Task instructions — All of the data should be restated word for word.

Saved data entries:

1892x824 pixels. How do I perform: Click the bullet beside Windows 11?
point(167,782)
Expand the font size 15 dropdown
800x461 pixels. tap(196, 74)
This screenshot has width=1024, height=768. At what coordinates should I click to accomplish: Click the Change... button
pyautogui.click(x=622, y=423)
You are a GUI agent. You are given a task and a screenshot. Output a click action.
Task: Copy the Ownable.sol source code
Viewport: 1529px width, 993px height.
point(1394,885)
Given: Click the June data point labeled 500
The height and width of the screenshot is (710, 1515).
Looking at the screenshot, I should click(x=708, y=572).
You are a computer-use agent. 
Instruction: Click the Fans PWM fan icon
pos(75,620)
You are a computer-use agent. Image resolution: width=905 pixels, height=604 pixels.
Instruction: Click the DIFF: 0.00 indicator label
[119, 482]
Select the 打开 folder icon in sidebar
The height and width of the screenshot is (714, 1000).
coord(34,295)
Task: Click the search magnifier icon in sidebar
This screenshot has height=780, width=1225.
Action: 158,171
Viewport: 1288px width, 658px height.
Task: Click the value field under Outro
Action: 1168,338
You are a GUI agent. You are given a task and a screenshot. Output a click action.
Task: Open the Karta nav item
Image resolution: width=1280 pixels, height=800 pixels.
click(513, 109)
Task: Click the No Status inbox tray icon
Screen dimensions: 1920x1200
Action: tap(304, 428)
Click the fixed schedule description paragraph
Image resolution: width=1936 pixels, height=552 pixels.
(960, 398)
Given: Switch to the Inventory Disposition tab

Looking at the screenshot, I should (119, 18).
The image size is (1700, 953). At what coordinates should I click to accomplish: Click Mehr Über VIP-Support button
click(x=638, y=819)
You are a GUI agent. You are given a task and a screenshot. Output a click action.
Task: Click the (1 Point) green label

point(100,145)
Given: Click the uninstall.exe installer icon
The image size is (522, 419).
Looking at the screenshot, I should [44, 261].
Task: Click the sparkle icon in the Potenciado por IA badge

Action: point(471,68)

Expected answer —
1892x824 pixels. How do I perform: Click the bullet beside Windows 11?
point(167,782)
Expand the font size 15 dropdown
800x461 pixels. tap(196, 74)
This screenshot has width=1024, height=768. At what coordinates should I click to accomplish: Click the Change... button
pyautogui.click(x=622, y=423)
You are a GUI agent. You are given a task and a screenshot. Output a click action.
Task: Copy the Ownable.sol source code
Viewport: 1529px width, 993px height.
point(1394,885)
Given: Click the June data point labeled 500
The height and width of the screenshot is (710, 1515).
Looking at the screenshot, I should click(x=708, y=572).
You are a computer-use agent. 
Instruction: Click the Fans PWM fan icon
pos(75,620)
You are a computer-use agent. Image resolution: width=905 pixels, height=604 pixels.
Instruction: Click the DIFF: 0.00 indicator label
[119, 482]
Select the 打开 folder icon in sidebar
The height and width of the screenshot is (714, 1000).
coord(34,295)
Task: Click the search magnifier icon in sidebar
This screenshot has height=780, width=1225.
Action: 158,171
Viewport: 1288px width, 658px height.
Task: Click the value field under Outro
Action: 1168,338
You are a GUI agent. You are given a task and a screenshot. Output a click action.
Task: Open the Karta nav item
Image resolution: width=1280 pixels, height=800 pixels.
click(513, 109)
Task: Click the No Status inbox tray icon
Screen dimensions: 1920x1200
Action: tap(304, 428)
Click the fixed schedule description paragraph
Image resolution: width=1936 pixels, height=552 pixels.
(960, 398)
Given: Switch to the Inventory Disposition tab

Looking at the screenshot, I should (119, 18).
The image size is (1700, 953). At what coordinates should I click to accomplish: Click Mehr Über VIP-Support button
click(x=638, y=819)
You are a GUI agent. You are given a task and a screenshot. Output a click action.
Task: Click the (1 Point) green label

point(100,145)
Given: Click the uninstall.exe installer icon
The image size is (522, 419).
Looking at the screenshot, I should [44, 261].
Task: Click the sparkle icon in the Potenciado por IA badge

Action: point(471,68)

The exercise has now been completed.